Dateline Hot Rod magazine, 1972. The world gasps before the unprecedented coolness of a product so earth shattering it promised to change the world of being an asshat forever! Wheel squeal: the electronic burnout simulator!
For your $6.95, you got a tape and some instructions. The instructions almost surely showed you how to mount speakers in your trunk and not much more. That's $35.39 in current money, and for a cassette and some directions, it's also a ripoff in any era's currency. The sunny side of doing business with the kind of mouth-breathing jerkoffs who buy the Wheel Squeal is that if you dangle the carrot of mythic burnout coolness before their eyes, they'll hand over as much of their burger-flipping money as you ask for.

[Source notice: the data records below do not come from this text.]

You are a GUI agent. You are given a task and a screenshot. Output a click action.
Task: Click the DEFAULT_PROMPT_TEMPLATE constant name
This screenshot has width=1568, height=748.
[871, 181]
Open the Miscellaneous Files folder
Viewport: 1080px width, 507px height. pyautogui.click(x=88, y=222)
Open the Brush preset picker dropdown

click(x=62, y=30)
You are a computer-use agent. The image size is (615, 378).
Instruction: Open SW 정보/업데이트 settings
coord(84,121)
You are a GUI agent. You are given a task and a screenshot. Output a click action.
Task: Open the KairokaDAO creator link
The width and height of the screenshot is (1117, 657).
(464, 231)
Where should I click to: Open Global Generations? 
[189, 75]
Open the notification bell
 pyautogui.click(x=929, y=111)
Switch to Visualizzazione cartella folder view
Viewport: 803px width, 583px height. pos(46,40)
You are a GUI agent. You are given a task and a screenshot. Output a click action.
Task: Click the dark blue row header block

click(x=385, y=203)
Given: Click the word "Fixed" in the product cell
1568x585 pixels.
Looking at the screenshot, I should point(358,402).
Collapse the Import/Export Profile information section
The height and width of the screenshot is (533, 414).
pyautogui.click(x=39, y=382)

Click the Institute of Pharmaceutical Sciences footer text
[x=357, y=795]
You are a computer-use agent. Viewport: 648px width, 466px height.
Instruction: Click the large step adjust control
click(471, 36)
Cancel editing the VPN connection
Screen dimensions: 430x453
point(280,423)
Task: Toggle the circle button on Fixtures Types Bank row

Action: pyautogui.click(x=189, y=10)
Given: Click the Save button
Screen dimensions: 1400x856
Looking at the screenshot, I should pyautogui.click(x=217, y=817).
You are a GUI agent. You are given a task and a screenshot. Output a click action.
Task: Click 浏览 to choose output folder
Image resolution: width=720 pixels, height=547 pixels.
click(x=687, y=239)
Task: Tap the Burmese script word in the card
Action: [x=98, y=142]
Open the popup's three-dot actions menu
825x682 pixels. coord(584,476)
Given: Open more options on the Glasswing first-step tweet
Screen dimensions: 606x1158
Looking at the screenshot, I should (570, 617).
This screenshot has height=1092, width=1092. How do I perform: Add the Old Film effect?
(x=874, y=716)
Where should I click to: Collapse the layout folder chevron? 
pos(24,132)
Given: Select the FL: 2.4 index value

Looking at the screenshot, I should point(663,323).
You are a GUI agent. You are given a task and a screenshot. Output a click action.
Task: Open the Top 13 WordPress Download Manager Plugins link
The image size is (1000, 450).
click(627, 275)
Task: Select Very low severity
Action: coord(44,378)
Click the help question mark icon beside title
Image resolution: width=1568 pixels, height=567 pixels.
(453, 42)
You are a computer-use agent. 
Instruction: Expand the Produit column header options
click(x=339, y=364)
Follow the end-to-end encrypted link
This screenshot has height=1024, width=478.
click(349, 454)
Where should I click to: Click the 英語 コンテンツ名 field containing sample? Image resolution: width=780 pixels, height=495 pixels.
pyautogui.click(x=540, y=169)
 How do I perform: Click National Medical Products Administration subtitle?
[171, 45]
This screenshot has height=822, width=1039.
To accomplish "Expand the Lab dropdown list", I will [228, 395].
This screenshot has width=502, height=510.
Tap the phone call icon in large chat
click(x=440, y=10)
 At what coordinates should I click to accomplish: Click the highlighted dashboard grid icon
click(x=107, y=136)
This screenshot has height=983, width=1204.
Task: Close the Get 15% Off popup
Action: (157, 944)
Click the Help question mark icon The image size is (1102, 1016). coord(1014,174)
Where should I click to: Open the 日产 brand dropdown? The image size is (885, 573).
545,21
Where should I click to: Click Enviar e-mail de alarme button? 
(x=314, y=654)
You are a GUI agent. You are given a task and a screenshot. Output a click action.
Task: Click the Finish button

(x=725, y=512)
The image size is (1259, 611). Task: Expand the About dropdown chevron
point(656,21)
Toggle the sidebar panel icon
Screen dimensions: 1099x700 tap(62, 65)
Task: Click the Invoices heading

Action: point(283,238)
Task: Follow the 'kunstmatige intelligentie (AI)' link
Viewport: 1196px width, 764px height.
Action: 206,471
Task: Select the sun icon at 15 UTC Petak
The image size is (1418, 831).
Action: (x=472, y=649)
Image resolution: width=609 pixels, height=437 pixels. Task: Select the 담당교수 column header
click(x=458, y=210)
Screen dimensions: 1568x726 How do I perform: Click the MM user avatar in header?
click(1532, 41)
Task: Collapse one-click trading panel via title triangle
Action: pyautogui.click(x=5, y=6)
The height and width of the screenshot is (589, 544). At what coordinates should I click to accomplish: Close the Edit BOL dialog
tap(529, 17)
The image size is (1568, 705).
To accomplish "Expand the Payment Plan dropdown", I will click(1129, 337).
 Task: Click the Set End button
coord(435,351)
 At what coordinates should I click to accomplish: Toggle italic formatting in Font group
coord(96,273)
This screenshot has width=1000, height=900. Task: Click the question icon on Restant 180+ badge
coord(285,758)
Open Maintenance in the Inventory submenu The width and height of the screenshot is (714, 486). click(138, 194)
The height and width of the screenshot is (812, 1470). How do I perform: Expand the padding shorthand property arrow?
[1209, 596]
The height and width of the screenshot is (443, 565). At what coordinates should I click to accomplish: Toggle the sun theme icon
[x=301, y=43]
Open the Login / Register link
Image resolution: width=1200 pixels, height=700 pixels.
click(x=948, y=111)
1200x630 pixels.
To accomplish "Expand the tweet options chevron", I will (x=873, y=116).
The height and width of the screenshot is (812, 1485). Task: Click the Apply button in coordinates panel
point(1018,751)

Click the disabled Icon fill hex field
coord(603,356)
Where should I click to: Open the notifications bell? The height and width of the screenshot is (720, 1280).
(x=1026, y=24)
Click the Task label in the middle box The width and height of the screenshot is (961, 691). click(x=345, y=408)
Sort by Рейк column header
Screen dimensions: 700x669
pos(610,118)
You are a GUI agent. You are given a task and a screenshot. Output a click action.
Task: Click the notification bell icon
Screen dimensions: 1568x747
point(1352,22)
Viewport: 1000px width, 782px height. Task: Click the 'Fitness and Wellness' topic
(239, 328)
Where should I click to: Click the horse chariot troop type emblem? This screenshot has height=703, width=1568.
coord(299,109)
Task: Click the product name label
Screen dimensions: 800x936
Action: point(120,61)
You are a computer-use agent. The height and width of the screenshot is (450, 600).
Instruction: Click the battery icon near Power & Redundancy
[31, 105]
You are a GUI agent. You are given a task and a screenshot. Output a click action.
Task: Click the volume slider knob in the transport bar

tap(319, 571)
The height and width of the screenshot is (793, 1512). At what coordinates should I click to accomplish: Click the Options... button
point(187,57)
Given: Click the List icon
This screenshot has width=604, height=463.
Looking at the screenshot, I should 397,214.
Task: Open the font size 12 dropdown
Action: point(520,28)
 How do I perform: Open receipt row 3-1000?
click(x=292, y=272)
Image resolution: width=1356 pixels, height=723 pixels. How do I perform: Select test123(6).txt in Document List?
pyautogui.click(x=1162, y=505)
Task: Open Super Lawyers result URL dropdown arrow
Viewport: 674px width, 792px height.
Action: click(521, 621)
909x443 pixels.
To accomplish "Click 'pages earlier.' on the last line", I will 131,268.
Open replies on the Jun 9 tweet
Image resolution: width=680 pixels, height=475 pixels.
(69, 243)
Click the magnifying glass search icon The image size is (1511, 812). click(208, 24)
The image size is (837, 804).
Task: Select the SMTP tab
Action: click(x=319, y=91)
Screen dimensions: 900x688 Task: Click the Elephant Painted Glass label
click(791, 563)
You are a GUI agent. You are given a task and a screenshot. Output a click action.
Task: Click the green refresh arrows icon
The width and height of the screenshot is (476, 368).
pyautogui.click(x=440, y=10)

Who was the market for the Wheel Squeal? Well, the ad attempts to appeal to the reader's judgement, arguing that popping your clutch to achieve wheel spin costs "big bucks". True enough, but the flaw in their plan is that even the marketers behind the Wheel Squeal found a way to overestimate their customers. They're hoping that buyers will be desperate to win the admiration of "the crowd" with burnouts, but will have the wisdom and forethought to be concerned about their car's well-being. Doing burnouts for social status and responsible car maintenance are mutually exclusive. Unless, however the inventors are more clever than that. It may be more likely that the Wheel Squeal target market does not maintain their cars well enough for them to be capable of doing a burnout. What with the low compression and worn out spark plugs and filthy air filters and general shittiness of the cars belonging to the people whom I'm going to go out on a limb and assume are - get ready for this - boneheaded male teenagers, wheel spin may be nothing more than a distant dream. In 1972, $6.95 could probably buy an air filter and maybe some spark plugs, but that probably wouldn't be enough to place our theoretical meathead in the rarified air of burnout heaven.
But, for $6.95, he could buy himself some street cred among his knucklewalking friends. Also, maybe taking money out of the hands of really stupid people in exchange for a stupid product is a a favor to us all.